We like to think of Julia as R and Python with the kid’s gloves off, some of C’s speed and power then throw in high performance tools, clean programming syntax and more all wrapped up as a scripted programming language. It is early days but the number of available packages is rapidly growing.
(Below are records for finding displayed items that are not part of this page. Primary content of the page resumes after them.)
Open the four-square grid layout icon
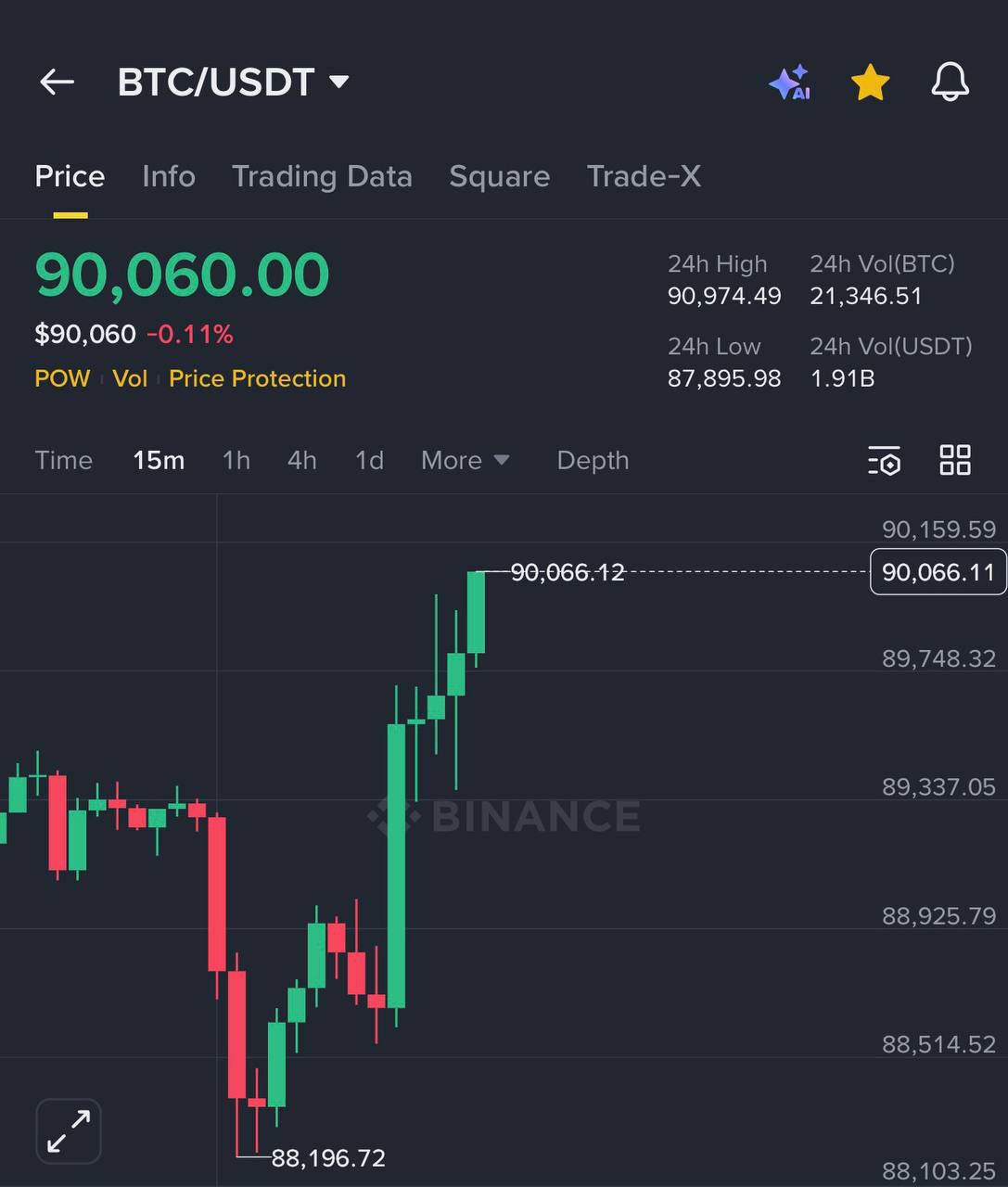This screenshot has height=1187, width=1008. pyautogui.click(x=954, y=460)
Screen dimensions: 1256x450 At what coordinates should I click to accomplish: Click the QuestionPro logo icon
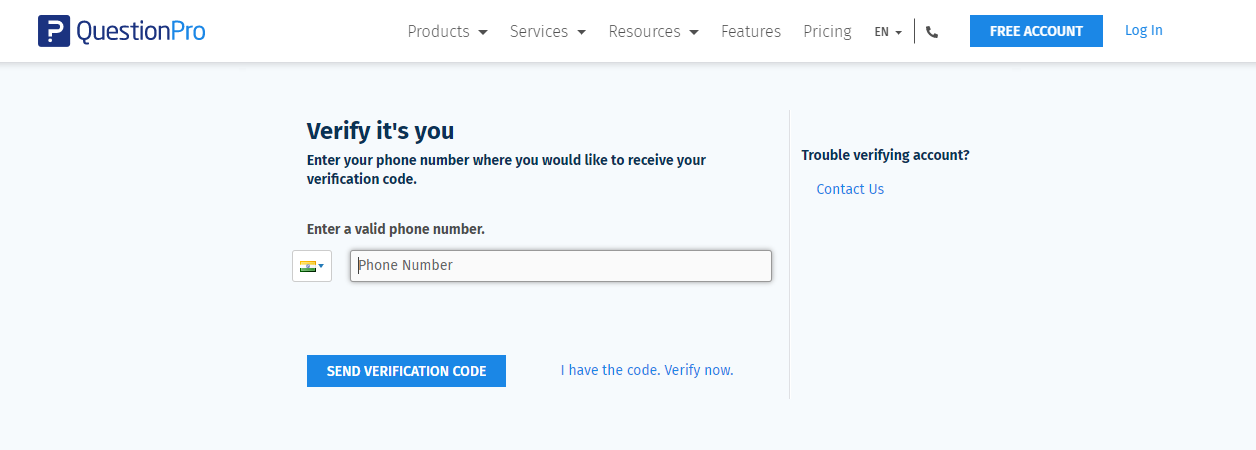pos(54,31)
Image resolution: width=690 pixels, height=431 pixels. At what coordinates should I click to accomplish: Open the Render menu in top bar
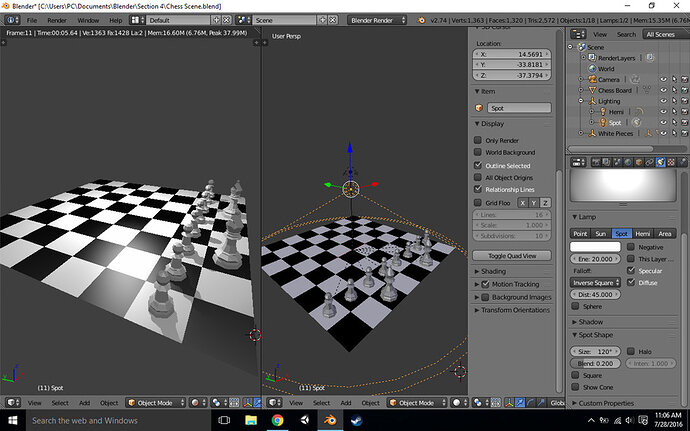pyautogui.click(x=58, y=19)
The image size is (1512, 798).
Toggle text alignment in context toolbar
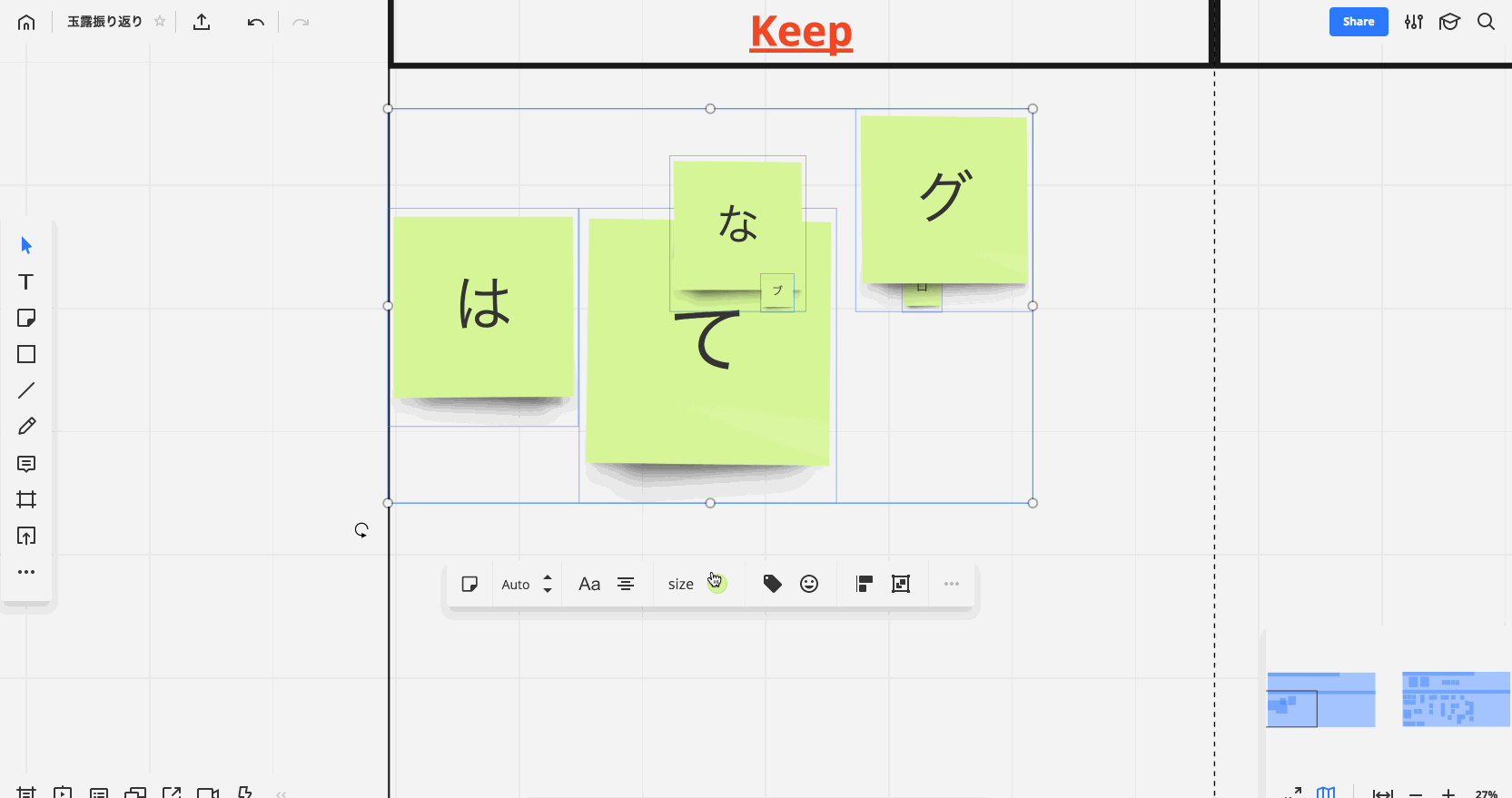pos(626,584)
Julia also has an interface to C & Fortran but C++ support is still limited which is a significant drawback for those if us that have an appetite for C++ goodness.
In this blog, we are only starting to scratch the surface of Julia’s capabilities but make no mistake, Julia is the next step in the evolution of data science programming languages and we will certainly revisit it in the future. If you are new to Julia, check out the documentation, its one of the best written we have read.
Sometimes people ask whether R or Python will be the most used “data science” programming language, we now have a dark horse, a late entrant to the race, a new kid on the block that could one day grab this particular crown.